Interview about (W)orld Currency for VVVNT (Germany). 2014.
Sam Hart: (W)orld Currency presents an equation as a speculative tool. In what capacities do you hope people engage with this construct? What do you perceive as the role of speculation in your art practice?

Paolo Cirio: I don’t generally consider my work speculative per-say, although it is about envisioning new possibilities. I believe systems like this can be implemented and they can actually work. In the case of (W)orld Currency, I initially explored the idea of coding the algorithm and having it complete a few bank deposits spread across several countries. I quickly realized, however, sorting out the logistical and regulatory issues was a larger technical challenge than anticipated and ultimately unnecessary to demonstrate the idea. As an artist I like to focus on creating new ideas rather than running a business, and writing financial software starts to feel like the latter. Ultimately the real artwork is making people think and leading them to discover things they wouldn't otherwise but I also try to empower viewers with ideas that can be put to positive use. I sometimes use artifices to grab the public’s attention but always strive to engage audiences in a scenario that’s realistic, meaningful, and informative.

SH: Taken literally, (W)orld Currency might exist as a layer sitting atop free-market capitalism. How do you weigh extensive regulation as as stabilizing force vs dismantling some of the underlying systems or the revived marxist ambition of accelerationism?

PC: I find viewing today’s economic complexities in terms of capitalism and marxism confining. Those are categories of the past and today we have very different actors and agendas. It makes little sense, for instance, to think of Bitcoin within these terms as it’s governed by both algorithmic and human factors. The digital currencies of today are more autonomous and have thus become a major source of socioeconomic risk that our society must administer. (W)orld Currency is intended to rest above conventional economics and politics, providing a tool to dampen the chaotic effects of high-frequency trading systems, failures in technological infrastructure, natural disasters, wars or other sources of global currency instability. I don’t believe the market itself is ideological. Humans have always traded in exchange for something, whether it was currency, natural resources, or their own time and effort. Currencies are tools and thus politically-neutral fields, as any technology. It’s how those tools are put to use and how they are accessed that politicizes them. The point with this piece is to think about how we can create a more just market that distributes risk. One that’s designed to help develop our civilization without causing unnecessary harm. To achieve that, we simply need to adopt cultural values that aim to create fair rules and sustainability. One law can go a long way toward eliminating financial speculation and increasing government transparency but there’s an urgent need for new, straightforward political structures and greater understanding of our modernity.
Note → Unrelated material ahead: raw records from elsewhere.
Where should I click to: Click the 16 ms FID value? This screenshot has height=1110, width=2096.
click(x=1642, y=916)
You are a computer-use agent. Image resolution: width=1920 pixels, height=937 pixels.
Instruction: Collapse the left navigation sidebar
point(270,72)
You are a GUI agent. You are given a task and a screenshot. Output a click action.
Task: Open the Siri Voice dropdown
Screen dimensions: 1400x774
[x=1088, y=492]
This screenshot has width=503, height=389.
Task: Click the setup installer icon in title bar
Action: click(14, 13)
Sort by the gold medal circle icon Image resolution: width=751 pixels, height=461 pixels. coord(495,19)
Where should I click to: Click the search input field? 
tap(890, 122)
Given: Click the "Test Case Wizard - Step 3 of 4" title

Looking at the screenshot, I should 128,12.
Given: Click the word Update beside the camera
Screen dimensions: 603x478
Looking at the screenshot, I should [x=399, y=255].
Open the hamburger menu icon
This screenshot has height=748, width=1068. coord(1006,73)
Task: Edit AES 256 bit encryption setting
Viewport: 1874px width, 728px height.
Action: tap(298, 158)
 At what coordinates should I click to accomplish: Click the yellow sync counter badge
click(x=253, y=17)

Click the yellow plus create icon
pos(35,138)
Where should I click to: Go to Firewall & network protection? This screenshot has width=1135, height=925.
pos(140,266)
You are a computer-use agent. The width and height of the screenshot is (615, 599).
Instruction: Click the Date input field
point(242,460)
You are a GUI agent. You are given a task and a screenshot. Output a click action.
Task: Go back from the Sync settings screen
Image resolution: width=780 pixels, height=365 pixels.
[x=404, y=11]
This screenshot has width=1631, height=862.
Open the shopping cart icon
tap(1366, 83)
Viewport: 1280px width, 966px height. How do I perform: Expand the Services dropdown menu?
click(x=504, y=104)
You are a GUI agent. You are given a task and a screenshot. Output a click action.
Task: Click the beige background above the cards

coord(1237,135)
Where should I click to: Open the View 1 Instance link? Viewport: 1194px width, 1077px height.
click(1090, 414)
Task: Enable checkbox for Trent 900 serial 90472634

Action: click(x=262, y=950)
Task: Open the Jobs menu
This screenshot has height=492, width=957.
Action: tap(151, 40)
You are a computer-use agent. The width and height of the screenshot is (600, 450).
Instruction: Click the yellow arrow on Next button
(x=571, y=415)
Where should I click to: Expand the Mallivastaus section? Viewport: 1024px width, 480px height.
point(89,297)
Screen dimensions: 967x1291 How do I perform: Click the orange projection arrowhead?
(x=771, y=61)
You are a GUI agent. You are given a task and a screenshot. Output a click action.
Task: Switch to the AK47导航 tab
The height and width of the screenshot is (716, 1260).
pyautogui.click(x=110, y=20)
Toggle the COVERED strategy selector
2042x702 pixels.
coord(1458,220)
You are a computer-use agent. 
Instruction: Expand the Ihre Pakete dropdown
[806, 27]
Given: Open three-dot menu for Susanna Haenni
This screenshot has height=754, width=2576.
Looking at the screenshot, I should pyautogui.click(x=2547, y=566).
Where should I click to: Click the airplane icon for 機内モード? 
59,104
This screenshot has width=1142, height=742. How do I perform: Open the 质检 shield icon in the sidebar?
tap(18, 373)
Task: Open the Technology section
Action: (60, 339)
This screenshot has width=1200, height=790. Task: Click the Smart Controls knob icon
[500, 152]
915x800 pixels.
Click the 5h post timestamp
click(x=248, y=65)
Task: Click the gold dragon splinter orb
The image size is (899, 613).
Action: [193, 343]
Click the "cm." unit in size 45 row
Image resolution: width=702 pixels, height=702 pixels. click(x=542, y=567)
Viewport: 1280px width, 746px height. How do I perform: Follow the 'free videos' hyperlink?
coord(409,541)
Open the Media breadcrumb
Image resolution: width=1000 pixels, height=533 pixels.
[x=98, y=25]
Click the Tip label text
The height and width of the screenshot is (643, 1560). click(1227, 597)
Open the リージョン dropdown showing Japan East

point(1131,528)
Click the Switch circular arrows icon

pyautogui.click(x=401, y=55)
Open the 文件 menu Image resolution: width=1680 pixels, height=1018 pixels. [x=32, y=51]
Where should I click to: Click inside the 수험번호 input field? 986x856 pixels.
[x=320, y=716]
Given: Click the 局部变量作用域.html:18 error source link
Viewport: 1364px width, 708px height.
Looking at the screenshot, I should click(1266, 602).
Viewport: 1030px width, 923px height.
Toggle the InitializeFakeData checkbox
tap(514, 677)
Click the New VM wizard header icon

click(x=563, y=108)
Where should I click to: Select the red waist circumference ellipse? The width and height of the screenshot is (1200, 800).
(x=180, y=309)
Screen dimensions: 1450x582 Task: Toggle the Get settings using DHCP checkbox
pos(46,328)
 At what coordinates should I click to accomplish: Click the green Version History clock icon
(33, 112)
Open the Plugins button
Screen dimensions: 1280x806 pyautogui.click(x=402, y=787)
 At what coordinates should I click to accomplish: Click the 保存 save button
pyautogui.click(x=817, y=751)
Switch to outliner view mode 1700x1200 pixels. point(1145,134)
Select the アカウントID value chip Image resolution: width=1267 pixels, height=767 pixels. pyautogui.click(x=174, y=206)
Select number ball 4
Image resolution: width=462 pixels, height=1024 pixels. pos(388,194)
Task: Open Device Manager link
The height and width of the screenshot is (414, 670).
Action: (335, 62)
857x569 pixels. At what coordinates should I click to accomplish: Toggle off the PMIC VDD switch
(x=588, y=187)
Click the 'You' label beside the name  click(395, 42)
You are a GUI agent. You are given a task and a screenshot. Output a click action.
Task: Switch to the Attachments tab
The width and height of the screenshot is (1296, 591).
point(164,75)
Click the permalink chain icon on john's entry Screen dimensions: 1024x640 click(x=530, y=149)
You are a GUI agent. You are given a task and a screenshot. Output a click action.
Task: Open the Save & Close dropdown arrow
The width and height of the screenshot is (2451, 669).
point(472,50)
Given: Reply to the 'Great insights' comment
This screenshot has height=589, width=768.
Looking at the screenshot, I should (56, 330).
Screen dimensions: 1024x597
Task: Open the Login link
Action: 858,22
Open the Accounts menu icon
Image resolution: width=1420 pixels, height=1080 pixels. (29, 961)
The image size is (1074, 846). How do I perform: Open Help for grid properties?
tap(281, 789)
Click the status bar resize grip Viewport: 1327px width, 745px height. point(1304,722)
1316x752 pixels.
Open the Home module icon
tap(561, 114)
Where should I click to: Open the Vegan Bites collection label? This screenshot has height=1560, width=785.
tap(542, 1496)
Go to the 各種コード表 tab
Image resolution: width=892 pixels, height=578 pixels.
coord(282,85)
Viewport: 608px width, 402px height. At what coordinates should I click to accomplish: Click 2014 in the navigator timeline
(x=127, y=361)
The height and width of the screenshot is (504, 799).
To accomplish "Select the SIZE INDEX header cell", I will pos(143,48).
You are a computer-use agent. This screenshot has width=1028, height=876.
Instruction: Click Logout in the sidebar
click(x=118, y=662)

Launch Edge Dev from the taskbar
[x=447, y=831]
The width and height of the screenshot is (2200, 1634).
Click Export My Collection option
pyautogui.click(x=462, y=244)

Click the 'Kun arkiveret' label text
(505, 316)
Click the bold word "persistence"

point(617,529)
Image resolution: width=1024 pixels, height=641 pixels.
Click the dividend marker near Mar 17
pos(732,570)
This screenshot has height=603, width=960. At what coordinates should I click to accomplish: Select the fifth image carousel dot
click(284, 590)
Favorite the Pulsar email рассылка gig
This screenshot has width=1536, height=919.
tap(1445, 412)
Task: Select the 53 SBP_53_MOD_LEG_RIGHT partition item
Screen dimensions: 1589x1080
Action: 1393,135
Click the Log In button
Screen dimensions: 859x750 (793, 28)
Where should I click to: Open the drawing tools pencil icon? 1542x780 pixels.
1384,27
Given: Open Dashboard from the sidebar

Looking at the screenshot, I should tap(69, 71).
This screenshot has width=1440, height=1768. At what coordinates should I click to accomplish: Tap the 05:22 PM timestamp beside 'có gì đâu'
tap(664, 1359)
SH: As part of LEAP's exhibition Synthetisch Vernünftig ("synthetically reasonable"), which explores the use of modeling and simulation to extend human reasoning, this piece addresses our inability to fully comprehend the complexity of financial markets. What do you perceive as the emerging role of synthetic reason, De Landa's term for simulatively expanded cognition to which the exhibition refers, as a necessity for understanding, and ultimately regulating, volatile but critical global processes?

PC: Complexity can generally be captured in large-part by very simple models or formulae. If physical forces can be understood through the theories of gravitation, electrodynamics, etc. than financial markets, which are ultimately arithmetic constructions, can as well. As a product of of our own creation they should also be much simpler to control. We have the tools and knowledge today to do this effectively. Computational power and connectivity create new market forces and increase the speeds in which they act, however that doesn't mean they are out of our realm of understanding or control, quite the opposite in fact, because we have detailed data that allows us to see how these systems are evolving. The complexity of globally networked finance is a relatively new science and will likely be something that takes time to decode.

What I'm mainly concerned with are the ethics and cultural principles which we adopt as the basis for using these tools and laws. Recently I had been focused on repurposing financial loopholes used in the creation of tax shelters to expose some of the corporations complicit in the economic devastation of the past several years. And what I can tell you is that these loopholes are incredibly simple to understand and fix as long as the political debate is presented in a straightforward fashion and tackling these issues isn’t undermined by contrarian speculation about negative consequences.

I’m hopeful, though: in some ways digital networks provide the opportunity for real political awareness because they offer everyone the ability to interact and discover what’s working and what isn’t. Digital media puts powerful tools in the hands of the masses, tools which were once accessible only to consolidated channels such as TV or Newspaper. Of course there are plenty of attempts to manipulate these systems and the politico-economic battlefield is far different today as a result of networked media. I think the next culture war will be fighting to strengthen meaningful sources knowledge and ethics and preventing them from being drowned out in a sea of the digital noise.